> [Brano fornito]:
§ §

Di seguito un comunicato diffuso da Coldiretti Puglia:

“Il deprecabile caso del vino cinese, il ‘primitivo’ tarocco, per cui il consorzio di tutela DOC ha in cantiere tanto di ricorso contro il Paese del Dragone, ha riacceso i riflettori  sul fenomeno dell’agropirateria internazionale che colpisce anche la Puglia ed i nostri vini sono a forte rischio imitazione. La rintracciabilità ed i marchi, peraltro, non sono meri principi teorici e filosofici, piuttosto valori economici che le imprese agricole e l’intero territorio di produzione devono recuperare. Proprio questo legame indissolubile deve essere tutelato attraverso l’etichettatura chiara e trasparente dell’origine dei prodotti, unico strumento per contrastare le importazioni massicce di prodotti di dubbia origine e provenienza, spacciati per ‘made in Puglia’ quando non hanno nulla a che vedere con il nostro territorio”. E’ il Presidente di Coldiretti Taranto, Alfonso Cavallo, a segnalare le insidie che quotidianamente vanno stanate in Italia e all’estero contro gli agropirati del made in Italy.

§ §

> [Materiale fornito]:

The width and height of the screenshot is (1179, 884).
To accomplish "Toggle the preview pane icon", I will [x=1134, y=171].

§ §

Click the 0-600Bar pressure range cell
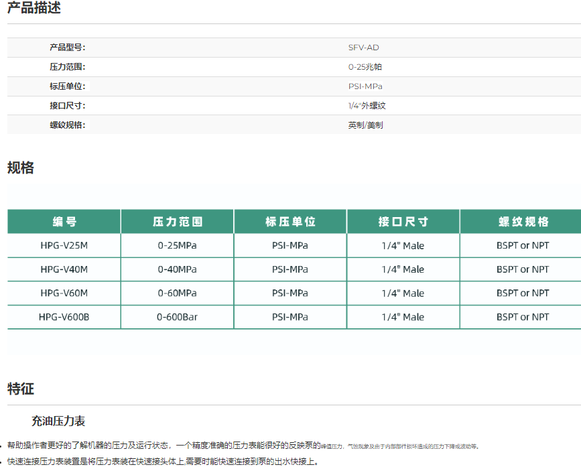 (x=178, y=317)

§ §

> [Compiti richiesti]:
1/ Riformuli come elenco puntato il paragrafo del brano fornito sull'agropirateria che comincia con "Il deprecabile caso del vino cinese". Ne conservi i fatti principali.
2/ Prosegua il brano fornito sull'agropirateria a partire dalla sua ultima frase.

> [Risultati]:
1/
- Il caso del vino cinese, un "primitivo" contraffatto, ha riportato l'attenzione sull'agropirateria internazionale. Il consorzio di tutela DOC prepara un ricorso contro il Paese del Dragone.
- Il fenomeno colpisce anche la Puglia, i cui vini sono a forte rischio di imitazione.
- Rintracciabilità e marchi non sono semplici principi teorici. Sono valori economici che le imprese agricole e l'intero territorio di produzione devono recuperare.
- Il legame tra prodotti e territorio va tutelato con un'etichettatura chiara e trasparente dell'origine. È l'unico strumento contro le importazioni massicce di prodotti di dubbia provenienza spacciati per "made in Puglia".
- A segnalare queste insidie, presenti ogni giorno in Italia e all'estero, è il Presidente di Coldiretti Taranto, Alfonso Cavallo.

2/
“In America si producono Moscato, Malvasia, Primitivo e Aleatico – denuncia il Direttore di Coldiretti Taranto, Aldo De Sario – venduti con  “DOC” californiane Napa Valley o Sonoma County e riuniti, ironia della sorte, nel “Consorzio Cal-Italia” (http://www.cal-italia.org/). L’azienda, ‘giustamente’,  giustifica l’utilizzo dei nomi italiani, spiegando che la maggior parte dei vitigni che crescono in California, oggi, sono stati importati dagli europei tra il 1850 ed il 1910. Ciò basterebbe a spiegare, secondo l’azienda, il motivo per cui vini prodotti e imbottigliati in California, diventano italiani”.

Ad oggi sono 6 le IGP ‘Tarantino’, ‘Valle d’Itria’, ‘Salento’, ‘Murgia’, ‘Daunia’, ‘Puglia’ e 29 i vini pugliesi DOP  che  detengono un valore inestimabile, intrinseco alla materia prima ed alla professionalità imprenditoriale, che va salvaguardato a difesa della salute dei consumatori e a caratterizzazione della specificità dei prodotti regionali sul mercato globalizzato. Ed i risultati della scelta di qualità degli imprenditori agricoli pugliesi non hanno tardato a farsi vedere, tanto che è aumentata del 33% la produzione a denominazione d’origine, con i suoi 346.000 ettolitri di vino.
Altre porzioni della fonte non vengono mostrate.